THE PROBLEM: Exactly what is written in the records below should be returned, minus the images.

SUPPLIED RECORDS:
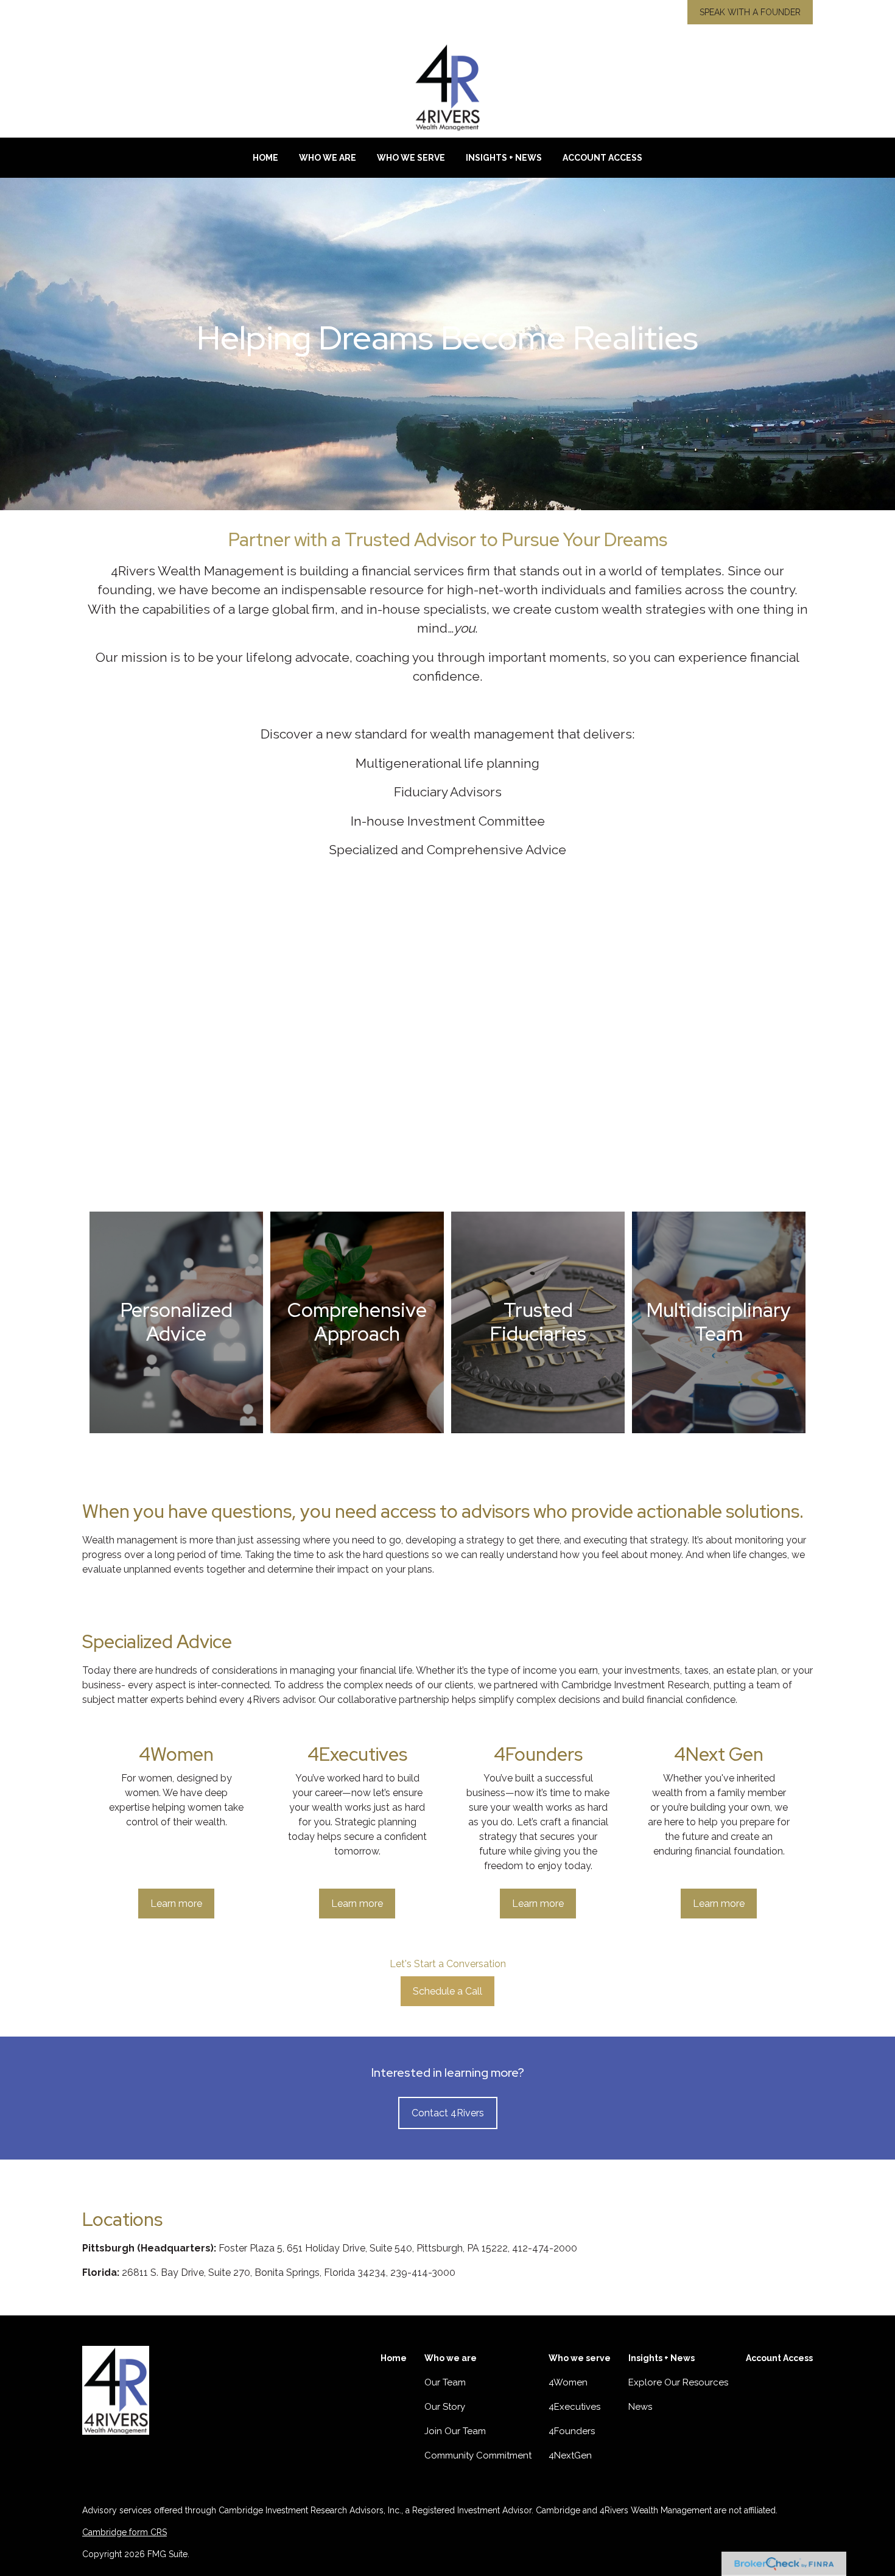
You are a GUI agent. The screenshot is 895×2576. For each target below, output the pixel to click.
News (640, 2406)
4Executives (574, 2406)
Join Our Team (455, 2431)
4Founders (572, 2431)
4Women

OUTPUT:
You are a GUI agent. The screenshot is 895×2576. For each target below, output the pixel to click.
News (640, 2406)
4Executives (574, 2406)
Join Our Team (455, 2431)
4Founders (572, 2431)
4Women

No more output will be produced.